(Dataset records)
▬▬▬
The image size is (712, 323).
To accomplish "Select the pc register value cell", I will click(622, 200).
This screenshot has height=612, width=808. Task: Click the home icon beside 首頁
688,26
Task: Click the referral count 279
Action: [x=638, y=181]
▬▬▬
■ Aim of the exercise ■
Repeat all of the records above exactly as written.

■ Solution below ■
The image size is (712, 323).
To accomplish "Select the pc register value cell", I will click(622, 200).
This screenshot has height=612, width=808. Task: Click the home icon beside 首頁
688,26
Task: Click the referral count 279
Action: [x=638, y=181]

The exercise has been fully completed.